• RECORDS SUPPLIED
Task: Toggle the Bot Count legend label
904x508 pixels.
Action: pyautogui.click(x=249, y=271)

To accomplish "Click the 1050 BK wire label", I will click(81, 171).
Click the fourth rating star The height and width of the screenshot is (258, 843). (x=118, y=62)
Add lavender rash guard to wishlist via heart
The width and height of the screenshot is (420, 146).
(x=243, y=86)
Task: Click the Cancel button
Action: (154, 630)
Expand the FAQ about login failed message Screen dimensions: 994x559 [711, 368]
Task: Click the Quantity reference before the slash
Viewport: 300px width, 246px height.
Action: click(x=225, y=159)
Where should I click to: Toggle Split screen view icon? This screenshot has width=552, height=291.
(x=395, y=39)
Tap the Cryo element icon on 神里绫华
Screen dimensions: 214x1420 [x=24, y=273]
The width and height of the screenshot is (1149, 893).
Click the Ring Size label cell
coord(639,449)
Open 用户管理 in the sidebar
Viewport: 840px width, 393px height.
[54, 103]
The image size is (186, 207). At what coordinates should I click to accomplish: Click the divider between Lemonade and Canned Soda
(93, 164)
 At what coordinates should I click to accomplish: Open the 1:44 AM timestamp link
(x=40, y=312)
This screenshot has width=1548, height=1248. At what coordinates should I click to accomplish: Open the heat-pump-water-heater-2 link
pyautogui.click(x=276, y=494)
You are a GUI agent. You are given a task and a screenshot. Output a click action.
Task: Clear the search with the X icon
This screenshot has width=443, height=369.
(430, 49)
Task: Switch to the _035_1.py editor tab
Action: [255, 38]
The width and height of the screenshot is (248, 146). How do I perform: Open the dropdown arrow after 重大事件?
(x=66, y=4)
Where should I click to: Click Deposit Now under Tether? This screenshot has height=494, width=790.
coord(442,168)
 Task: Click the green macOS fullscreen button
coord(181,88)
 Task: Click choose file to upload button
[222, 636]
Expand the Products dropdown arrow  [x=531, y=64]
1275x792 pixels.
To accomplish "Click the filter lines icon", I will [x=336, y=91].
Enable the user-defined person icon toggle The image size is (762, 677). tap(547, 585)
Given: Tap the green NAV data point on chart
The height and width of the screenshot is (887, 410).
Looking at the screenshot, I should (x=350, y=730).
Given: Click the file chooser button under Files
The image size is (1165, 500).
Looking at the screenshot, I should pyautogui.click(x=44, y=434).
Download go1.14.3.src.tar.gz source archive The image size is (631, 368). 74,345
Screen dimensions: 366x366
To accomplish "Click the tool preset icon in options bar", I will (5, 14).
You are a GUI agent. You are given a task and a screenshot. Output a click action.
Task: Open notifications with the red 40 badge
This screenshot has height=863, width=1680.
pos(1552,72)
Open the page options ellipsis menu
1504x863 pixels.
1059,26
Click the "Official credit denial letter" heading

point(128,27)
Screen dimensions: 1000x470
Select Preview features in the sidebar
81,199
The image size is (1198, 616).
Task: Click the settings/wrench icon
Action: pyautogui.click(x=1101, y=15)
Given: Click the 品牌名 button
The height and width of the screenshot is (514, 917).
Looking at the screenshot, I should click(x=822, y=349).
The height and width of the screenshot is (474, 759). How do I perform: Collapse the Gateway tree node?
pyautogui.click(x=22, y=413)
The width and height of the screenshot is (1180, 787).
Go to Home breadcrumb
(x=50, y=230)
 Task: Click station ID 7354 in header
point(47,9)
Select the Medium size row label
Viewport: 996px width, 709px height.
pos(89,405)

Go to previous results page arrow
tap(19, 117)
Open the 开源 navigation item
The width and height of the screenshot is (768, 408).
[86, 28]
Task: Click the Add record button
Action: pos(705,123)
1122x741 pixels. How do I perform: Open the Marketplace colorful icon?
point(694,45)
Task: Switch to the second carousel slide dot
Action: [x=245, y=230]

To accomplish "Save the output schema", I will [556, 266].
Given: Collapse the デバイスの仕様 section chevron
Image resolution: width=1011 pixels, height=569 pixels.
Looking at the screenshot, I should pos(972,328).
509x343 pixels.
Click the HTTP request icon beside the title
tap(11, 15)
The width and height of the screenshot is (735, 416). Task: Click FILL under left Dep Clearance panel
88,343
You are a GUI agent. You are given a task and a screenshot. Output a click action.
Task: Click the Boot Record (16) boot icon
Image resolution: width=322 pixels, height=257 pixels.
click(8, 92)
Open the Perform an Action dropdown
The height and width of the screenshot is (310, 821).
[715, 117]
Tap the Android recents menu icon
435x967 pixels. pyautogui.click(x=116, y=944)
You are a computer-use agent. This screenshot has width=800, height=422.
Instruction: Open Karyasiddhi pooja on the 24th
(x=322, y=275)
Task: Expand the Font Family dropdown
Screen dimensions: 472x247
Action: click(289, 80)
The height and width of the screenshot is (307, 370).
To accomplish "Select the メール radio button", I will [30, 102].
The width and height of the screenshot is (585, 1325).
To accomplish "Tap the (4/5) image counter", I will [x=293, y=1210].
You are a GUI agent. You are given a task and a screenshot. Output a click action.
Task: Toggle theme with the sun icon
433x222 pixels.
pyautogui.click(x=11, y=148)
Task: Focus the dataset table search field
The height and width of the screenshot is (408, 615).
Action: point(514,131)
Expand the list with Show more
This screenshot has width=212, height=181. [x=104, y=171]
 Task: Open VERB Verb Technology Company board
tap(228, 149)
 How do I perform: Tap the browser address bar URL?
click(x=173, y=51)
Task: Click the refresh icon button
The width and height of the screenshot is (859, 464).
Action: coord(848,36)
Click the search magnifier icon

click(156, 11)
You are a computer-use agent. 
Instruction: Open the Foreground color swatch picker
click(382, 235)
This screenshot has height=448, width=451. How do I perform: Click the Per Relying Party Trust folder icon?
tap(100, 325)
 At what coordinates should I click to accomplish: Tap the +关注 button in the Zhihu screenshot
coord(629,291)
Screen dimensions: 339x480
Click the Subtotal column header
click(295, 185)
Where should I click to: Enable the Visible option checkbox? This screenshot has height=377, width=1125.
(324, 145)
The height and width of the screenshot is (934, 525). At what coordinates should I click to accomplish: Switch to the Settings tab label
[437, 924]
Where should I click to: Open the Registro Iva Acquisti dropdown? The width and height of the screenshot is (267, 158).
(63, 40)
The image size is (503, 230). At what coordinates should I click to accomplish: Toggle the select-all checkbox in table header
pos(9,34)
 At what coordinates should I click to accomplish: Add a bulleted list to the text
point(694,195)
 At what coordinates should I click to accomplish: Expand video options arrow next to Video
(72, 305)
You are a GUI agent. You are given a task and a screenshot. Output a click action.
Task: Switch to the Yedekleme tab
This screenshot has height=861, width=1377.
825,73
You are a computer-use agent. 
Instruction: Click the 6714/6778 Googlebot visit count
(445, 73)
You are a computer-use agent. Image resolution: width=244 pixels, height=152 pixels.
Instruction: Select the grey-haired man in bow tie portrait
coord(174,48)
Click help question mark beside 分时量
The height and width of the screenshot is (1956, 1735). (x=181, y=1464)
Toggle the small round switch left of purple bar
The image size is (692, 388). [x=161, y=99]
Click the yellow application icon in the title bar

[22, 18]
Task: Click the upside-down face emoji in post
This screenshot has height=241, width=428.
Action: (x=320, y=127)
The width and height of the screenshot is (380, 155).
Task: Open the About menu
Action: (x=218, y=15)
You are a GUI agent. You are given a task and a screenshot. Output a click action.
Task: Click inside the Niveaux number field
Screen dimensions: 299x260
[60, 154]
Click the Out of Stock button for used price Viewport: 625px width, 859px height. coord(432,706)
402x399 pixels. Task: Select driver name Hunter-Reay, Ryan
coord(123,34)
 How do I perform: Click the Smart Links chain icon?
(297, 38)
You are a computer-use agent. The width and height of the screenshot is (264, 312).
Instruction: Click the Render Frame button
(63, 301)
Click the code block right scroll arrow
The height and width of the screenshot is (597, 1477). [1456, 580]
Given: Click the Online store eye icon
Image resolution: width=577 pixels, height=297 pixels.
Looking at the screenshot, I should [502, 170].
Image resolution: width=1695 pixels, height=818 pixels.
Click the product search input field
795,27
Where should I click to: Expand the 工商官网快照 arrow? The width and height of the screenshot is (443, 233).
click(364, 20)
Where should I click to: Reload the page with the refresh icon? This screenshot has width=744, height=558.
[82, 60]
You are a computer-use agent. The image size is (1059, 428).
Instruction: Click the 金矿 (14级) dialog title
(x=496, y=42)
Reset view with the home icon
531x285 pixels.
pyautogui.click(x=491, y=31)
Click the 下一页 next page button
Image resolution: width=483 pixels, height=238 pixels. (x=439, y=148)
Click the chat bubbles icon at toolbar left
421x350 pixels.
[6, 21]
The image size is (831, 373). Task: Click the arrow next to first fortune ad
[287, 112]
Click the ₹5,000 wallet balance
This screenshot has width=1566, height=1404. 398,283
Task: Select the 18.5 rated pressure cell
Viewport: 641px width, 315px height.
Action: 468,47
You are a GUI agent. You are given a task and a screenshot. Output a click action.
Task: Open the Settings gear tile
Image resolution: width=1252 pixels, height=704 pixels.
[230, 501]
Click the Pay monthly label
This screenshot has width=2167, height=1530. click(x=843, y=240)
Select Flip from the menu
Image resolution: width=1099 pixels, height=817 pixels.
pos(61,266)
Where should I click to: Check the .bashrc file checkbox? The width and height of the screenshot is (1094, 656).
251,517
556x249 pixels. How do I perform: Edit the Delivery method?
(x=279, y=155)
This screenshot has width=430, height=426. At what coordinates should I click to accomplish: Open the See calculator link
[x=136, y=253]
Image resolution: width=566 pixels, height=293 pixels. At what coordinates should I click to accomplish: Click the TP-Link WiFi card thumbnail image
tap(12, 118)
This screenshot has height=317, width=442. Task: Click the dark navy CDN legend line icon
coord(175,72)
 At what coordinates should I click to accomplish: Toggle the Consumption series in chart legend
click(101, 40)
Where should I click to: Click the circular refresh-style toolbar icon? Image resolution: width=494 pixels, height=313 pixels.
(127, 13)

• TO DO
Please reproduce the data above verbatim, starting at the line that contains "Where should I click to: Click the" and stopping after the final line of the data.

• RESPONSE FOR THIS EXERCISE
Where should I click to: Click the circular refresh-style toolbar icon? Image resolution: width=494 pixels, height=313 pixels.
(127, 13)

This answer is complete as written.